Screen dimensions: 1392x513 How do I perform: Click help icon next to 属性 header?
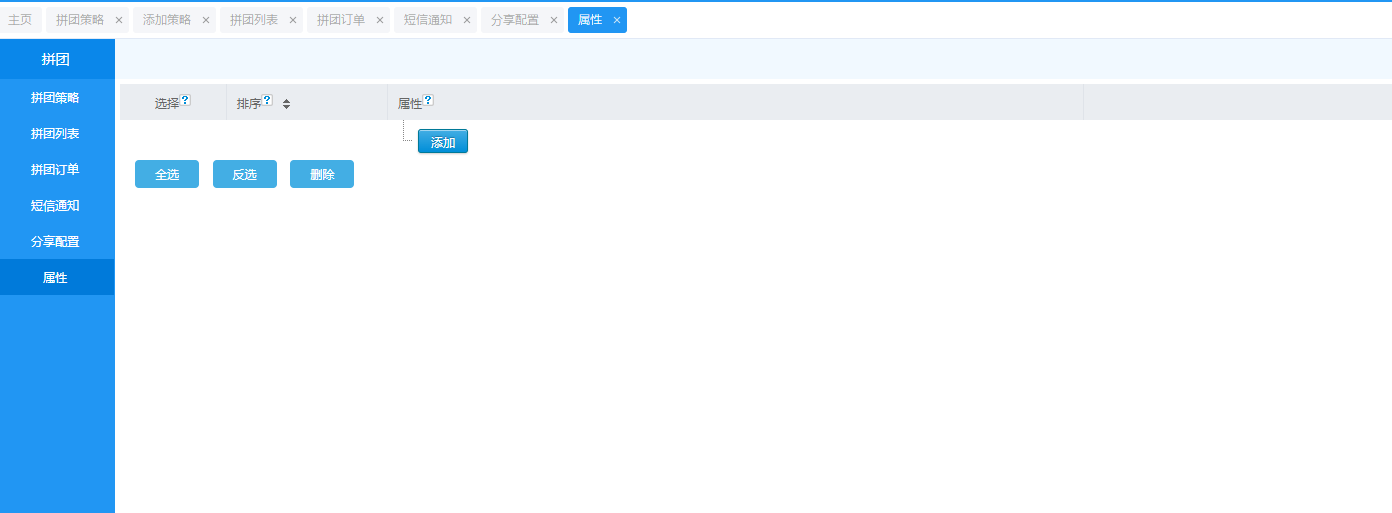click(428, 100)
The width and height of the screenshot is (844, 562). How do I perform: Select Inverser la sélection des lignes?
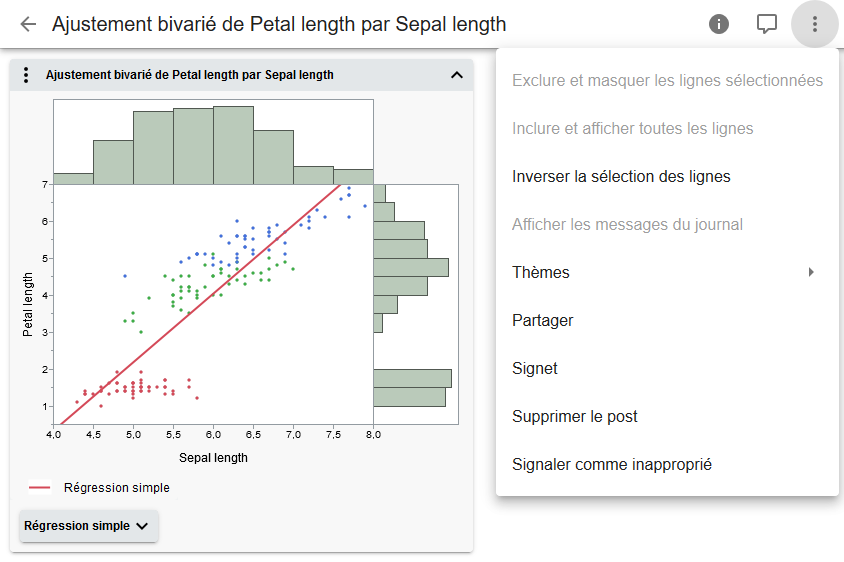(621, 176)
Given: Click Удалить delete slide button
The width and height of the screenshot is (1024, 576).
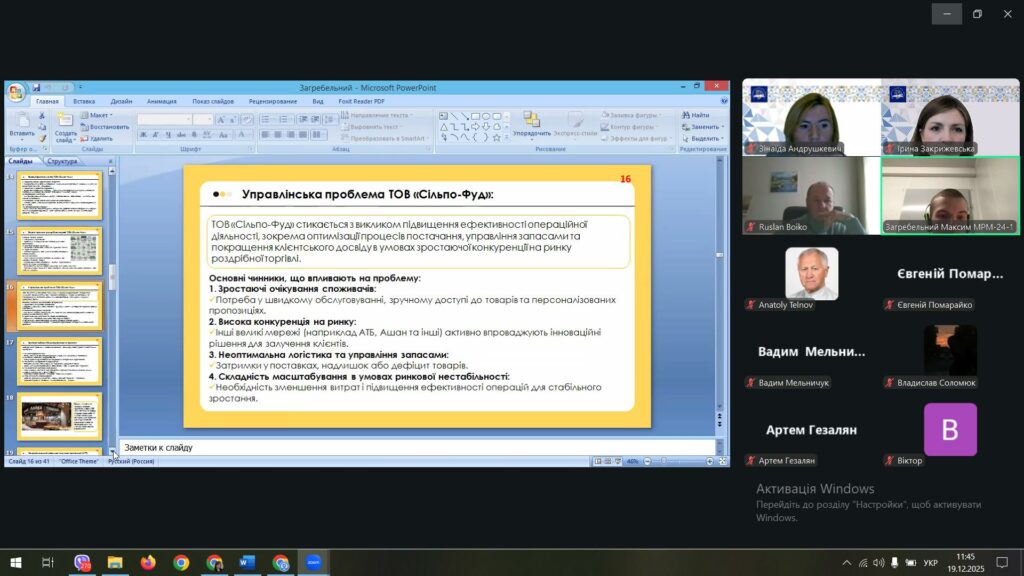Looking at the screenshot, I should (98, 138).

--

▸ PROBLEM
Produce a verbatim copy of the listing, leaving out all pictures.

▸ WRITTEN SOLUTION
Screen dimensions: 1392x513 How do I perform: Click help icon next to 属性 header?
click(428, 100)
The width and height of the screenshot is (844, 562). How do I perform: Select Inverser la sélection des lignes?
(621, 176)
Given: Click Удалить delete slide button
The width and height of the screenshot is (1024, 576).
Looking at the screenshot, I should (98, 138).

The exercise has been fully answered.